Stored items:
--

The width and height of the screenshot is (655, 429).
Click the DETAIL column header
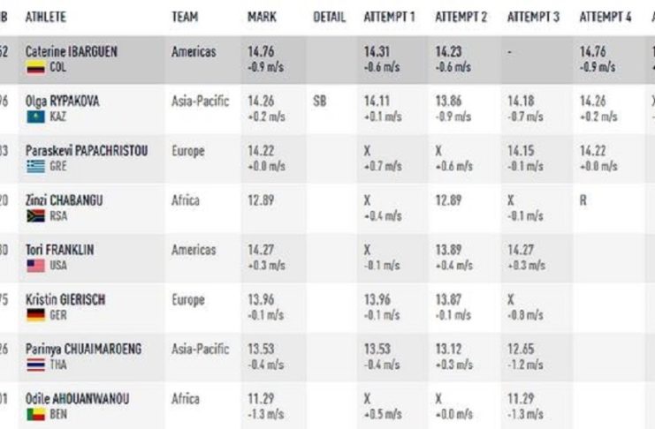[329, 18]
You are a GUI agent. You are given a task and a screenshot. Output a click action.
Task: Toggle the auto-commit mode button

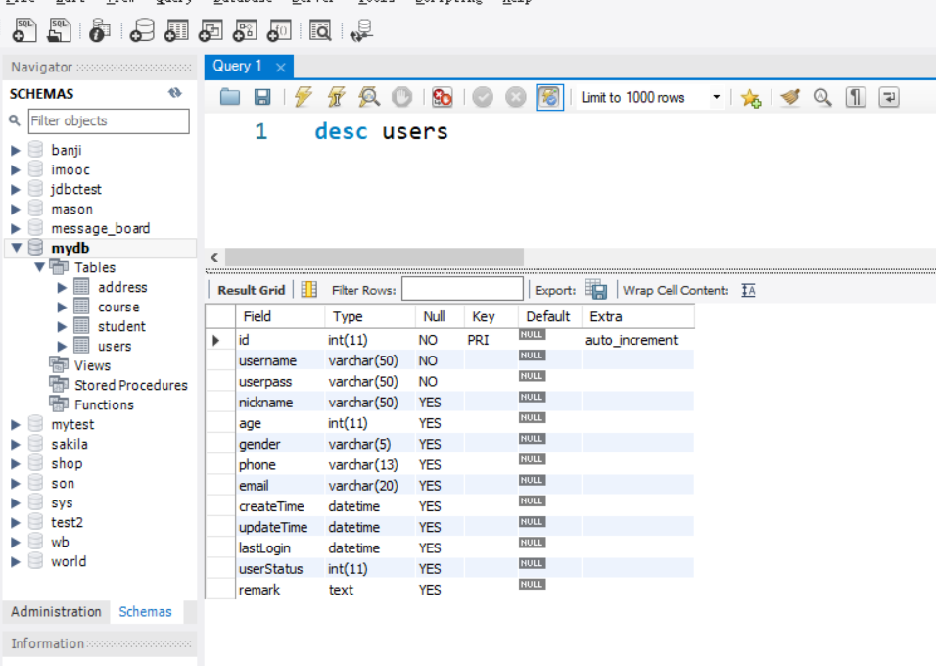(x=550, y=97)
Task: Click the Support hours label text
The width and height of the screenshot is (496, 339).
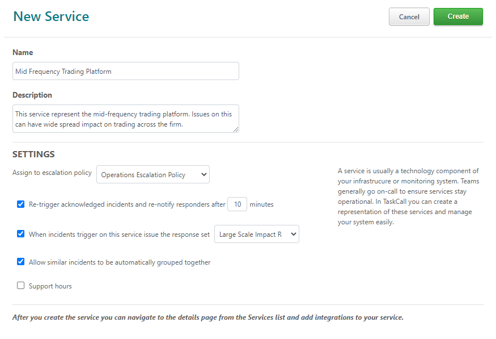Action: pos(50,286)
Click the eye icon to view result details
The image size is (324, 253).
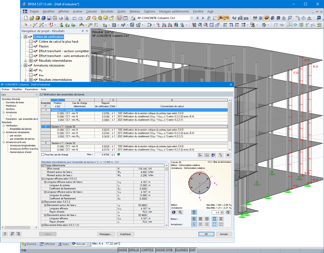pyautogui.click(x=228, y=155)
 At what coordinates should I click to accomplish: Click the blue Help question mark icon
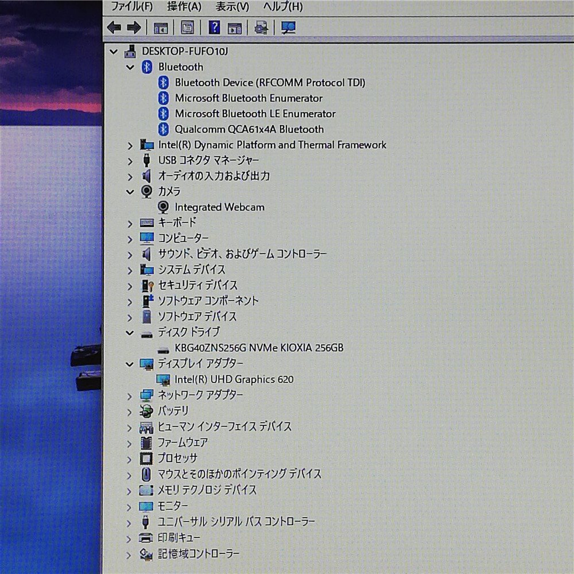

--

**WHAT THIS TASK INVOLVES:**
Your answer must be an exact copy of every entry, with no pictures in it.

**REPLY TO THE EXERCISE:**
The width and height of the screenshot is (655, 429).
Click the DETAIL column header
[329, 18]
You are a GUI agent. You are given a task and a screenshot. Output a click action.
Task: Toggle the auto-commit mode button

(x=550, y=97)
Task: Click the Support hours label text
The width and height of the screenshot is (496, 339).
Action: pos(50,286)
Click the eye icon to view result details
The image size is (324, 253).
pyautogui.click(x=228, y=155)
 At what coordinates should I click to accomplish: Click the blue Help question mark icon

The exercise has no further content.